Dynamical heterogeneity in a highly supercooled liquid: Consistent calculations of correlation length, intensity, and lifetime

TL;DR

This study uses molecular dynamics simulations to analyze dynamical heterogeneity in supercooled liquids, revealing that lifetime increases dramatically with decreasing temperature, while correlation length and intensity grow slowly or plateau.

Contribution

It provides a consistent evaluation of correlation length, intensity, and lifetime from a single order parameter in supercooled liquids, extending previous work on heterogeneity lifetime.

Findings

Lifetime grows dramatically as temperature decreases.

Correlation length and intensity increase slowly or plateau.

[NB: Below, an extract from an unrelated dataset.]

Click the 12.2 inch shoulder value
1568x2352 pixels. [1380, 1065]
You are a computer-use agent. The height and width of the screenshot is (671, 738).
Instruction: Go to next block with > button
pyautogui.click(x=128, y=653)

Heterogeneous dynamics migrate via diffusion at large time intervals.

Abstract

We have investigated dynamical heterogeneity in a highly supercooled liquid using molecular-dynamics simulations in three dimensions. Dynamical heterogeneity can be characterized by three quantities: correlation length $\xi_4$, intensity $\chi_4$, and lifetime $\tau_{\text{hetero}}$. We evaluated all three quantities consistently from a single order parameter. In a previous study (H. Mizuno and R. Yamamoto, Phys. Rev. E {\bf 82}, 030501(R) (2010)), we examined the lifetime $\tau_{\text{hetero}}(t)$ in two time intervals $t=\tau_\alpha$ and $\tau_{\text{ngp}}$, where $\tau_\alpha$ is the $\alpha$-relaxation time and $\tau_{\text{ngp}}$ is the time at which the non-Gaussian parameter of the Van Hove self-correlation function is maximized. In the present study, in addition to the lifetime $\tau_{\text{hetero}}(t)$, we evaluated the correlation length $\xi_4(t)$ and the intensity $\chi_4(t)$ from the same order parameter used for the lifetime $\tau_{\text{hetero}}(t)$. We found that as the temperature decreases, the lifetime $\tau_{\text{hetero}}(t)$ grows dramatically, whereas the correlation length $\xi_4(t)$ and the intensity $\chi_4(t)$ increase slowly compared to $\tau_{\text{hetero}}(t)$ or plateaus. Furthermore, we investigated the lifetime $\tau_{\text{hetero}}(t)$ in more detail. We examined the time-interval dependence of the lifetime $\tau_{\text{hetero}}(t)$ and found that as the time interval $t$ increases, $\tau_{\text{hetero}}(t)$ monotonically becomes longer and plateaus at the relaxation time of the two-point density correlation function. At the large time intervals for which $\tau_{\text{hetero}}(t)$ plateaus, the heterogeneous dynamics migrate in space with a diffusion mechanism, such as the particle density.